# Bayesian Neural Networks to Predict Hard Landing with DASHlink Data
Authors: Dr. Yingxiao Kong, Vanderbilt University

Email: yingxiao.kong@vanderbit.edu

## Overview of Research
In this work, we use an open-source dataset - [NASA's DASHlink data](https://c3.ndc.nasa.gov/dashlink/) - to isolate data for landing aircraft that both have hard landing and normal landing occurrences. The objective is to use [this sample data](https://c3.ndc.nasa.gov/dashlink/projects/85/resources/?type=ds) to train a Bayesian Neural Network model to predict touchdown vertical speed for a landing aircraft with the intent to use as a screening for identifying hard landing events before they occur.

This series of Jupyter notebook demonstrations into 3 modules.

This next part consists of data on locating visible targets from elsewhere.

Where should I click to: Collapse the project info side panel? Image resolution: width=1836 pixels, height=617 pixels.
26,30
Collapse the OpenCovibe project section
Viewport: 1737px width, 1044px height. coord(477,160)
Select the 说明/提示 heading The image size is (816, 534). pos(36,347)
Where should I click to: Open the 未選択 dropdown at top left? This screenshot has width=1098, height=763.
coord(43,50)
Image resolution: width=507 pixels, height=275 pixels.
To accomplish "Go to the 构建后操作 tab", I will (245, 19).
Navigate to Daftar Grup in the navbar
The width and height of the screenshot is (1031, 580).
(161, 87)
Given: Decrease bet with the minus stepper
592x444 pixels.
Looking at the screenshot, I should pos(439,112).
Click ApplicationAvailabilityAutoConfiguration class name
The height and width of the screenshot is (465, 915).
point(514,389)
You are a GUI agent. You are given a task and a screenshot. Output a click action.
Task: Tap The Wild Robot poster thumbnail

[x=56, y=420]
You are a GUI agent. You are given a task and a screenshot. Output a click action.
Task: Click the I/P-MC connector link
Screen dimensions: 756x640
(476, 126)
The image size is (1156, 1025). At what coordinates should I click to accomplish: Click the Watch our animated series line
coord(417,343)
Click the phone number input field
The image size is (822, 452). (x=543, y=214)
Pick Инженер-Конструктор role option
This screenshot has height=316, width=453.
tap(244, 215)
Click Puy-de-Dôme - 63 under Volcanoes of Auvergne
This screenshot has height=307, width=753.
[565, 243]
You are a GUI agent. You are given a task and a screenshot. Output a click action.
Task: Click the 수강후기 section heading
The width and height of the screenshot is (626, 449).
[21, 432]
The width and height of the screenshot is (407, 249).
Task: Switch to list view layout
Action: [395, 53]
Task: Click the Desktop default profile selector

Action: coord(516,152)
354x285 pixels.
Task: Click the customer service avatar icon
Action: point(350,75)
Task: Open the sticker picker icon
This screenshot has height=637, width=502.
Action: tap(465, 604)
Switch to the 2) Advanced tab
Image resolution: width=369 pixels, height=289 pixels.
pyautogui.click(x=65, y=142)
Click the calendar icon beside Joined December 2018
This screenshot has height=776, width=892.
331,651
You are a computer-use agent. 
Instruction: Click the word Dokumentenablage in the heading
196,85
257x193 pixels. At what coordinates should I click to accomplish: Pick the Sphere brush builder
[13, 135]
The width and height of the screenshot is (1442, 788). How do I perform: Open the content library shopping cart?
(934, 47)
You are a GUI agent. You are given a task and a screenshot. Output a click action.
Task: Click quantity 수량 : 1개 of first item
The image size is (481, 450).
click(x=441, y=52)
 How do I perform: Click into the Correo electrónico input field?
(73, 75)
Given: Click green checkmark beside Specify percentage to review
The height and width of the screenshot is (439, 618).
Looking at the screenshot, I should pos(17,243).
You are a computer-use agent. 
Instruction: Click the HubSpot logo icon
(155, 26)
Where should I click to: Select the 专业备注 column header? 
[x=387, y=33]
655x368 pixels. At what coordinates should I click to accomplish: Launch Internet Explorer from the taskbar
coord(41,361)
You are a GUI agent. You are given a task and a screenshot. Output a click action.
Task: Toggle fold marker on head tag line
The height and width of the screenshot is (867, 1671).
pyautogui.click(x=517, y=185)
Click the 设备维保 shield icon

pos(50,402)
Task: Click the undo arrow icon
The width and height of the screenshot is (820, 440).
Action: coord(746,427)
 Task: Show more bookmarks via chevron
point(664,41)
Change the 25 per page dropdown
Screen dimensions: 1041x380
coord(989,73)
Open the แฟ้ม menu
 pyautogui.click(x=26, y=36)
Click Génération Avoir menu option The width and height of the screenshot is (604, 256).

The presented module is in **bold**:
- Module 1 - Download DASHlink Data
- **Module 2 - DASHlink Data Pre-Processing and Feature Selection with Maximum Relevance and Minimum Reduandancy (mRMR)**
- Module 3 - Bayesian Neural Network Model Training

## Module 2: DASHlink Data Pre-Processing and Parameter Selection
This is a demonstration of how to filter, standardize, and clean the DASHlink data downloaded and viewed in Module 1. In addition, we select the features most relevant to hard landing event.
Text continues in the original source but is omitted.